Gemm winked at her, and Mara sighed and slowly turned around. The back of her dress dipped very low, exposing the smooth curve of her back. Nestled in her hair was a headband of small, creamy pearls.
Gemm leaned over Noah. “You’re staring,” she whispered.
He felt his face burn.
“Did you see her stockings? It’s sort of an inside joke.”
Mara wore fishnets. She glanced at Gemm and plucked at them with nervous, manicured fingers.
Noah raked his hands back through his hair, then panicked when he remembered Lo’s careful styling from that afternoon. He looked over at her, and she grinned.
“It looks better your way,” she said.
The compliment brought Noah back to himself. “You look nice too.” He took a step toward Mara. “And you look, um, really nice.”
Gorgeous,
he thought, but he was pretty sure he shouldn’t say it. They had never said this was a date—he didn’t know if selkies even had dates.
“Thank you,” she said. “Dolores and Lo were so kind, lending me all these things.”
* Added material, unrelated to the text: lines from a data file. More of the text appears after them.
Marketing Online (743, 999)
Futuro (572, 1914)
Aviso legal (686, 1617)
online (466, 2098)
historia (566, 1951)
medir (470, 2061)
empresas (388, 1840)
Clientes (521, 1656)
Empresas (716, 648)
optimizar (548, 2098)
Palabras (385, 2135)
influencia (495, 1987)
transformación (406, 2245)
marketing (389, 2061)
The three of them exchanged smiles. Noah felt a brief surge of jealousy for the easy bond they shared.
“I can’t see why you won’t wear the sash, Lo,” Mara said. “It looked beautiful.”
Gemm nodded.
Lo’s lips trembled, and Noah feared they were in for another hunger-induced tantrum. But she looked from Gemm to Mara, inclined her head, and said quietly, “I guess I could try it again.”
Mara clapped and went back into the bathroom, returning with a shining length of white silk.
Gemm took it from her and wrapped it around Lo’s waist, tying it in a cascading bow at the back. She retreated a few steps and smiled.
It was startling—instead of a fabric box, Lo was wearing a real dress. A pretty dress.
“Very Audrey Hepburn,” Gemm said. “You look lovely—you all do.”
Mara sighed. “I wish I could dress like this more,” she said. “I love your clothes, Lo.” She spun around, and her skirt lifted out in a circle.